Stopping a Device to Disable It (Windows 98/Me)

On Windows 98/Me, the PnP manager issues stop IRPs when Device Manager disables the device. (Windows 2000 and later versions of Windows issue remove IRPs in this situation).

The PnP manager sends the stop IRPs in the following sequence:

  1. The PnP manager issues an IRP_MN_QUERY_STOP_DEVICE to ask whether the drivers for a device can stop the device.

    If all the drivers in the device stack return STATUS_SUCCESS, the drivers have put the device into a state (stop-pending) from which the device can be quickly stopped.

    The PnP manager queries as many device stacks as necessary to disable the device.

  2. If the IRP_MN_QUERY_STOP_DEVICE succeeds, the PnP manager issues an IRP_MN_STOP_DEVICE to stop the device.
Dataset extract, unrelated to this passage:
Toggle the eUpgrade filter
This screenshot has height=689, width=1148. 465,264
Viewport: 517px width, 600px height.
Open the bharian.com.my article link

    The PnP manager sends the stop IRP only if the previous query-stop IRP for the device completed successfully. In response to the stop IRP, drivers release the device's hardware resources (such as its I/O ports) and fail any IRPs that require access to the device.

  3. If the IRP_MN_QUERY_STOP_DEVICE fails, the PnP manager sends an IRP_MN_CANCEL_STOP_DEVICE to cancel the query.

    In response to an IRP_MN_CANCEL_STOP_DEVICE, the drivers for a device return the device to the started state and resume processing I/O requests for the device.

    The PnP manager cancels the query-stop for a device stack if one driver in the stack failed the request. When the PnP manager cancels the query-stop on just one device stack, it sends the IRP_MN_CANCEL_STOP_DEVICE request because any drivers attached above the driver that failed the query have the device in the stop-pending state. When the IRP_MN_CANCEL_STOP_DEVICE succeeds, drivers have returned the device to the started state.

When a device is being disabled, its drivers cannot queue incoming IRPs because there is no guarantee when the device might be reenabled. Consequently, data might be lost.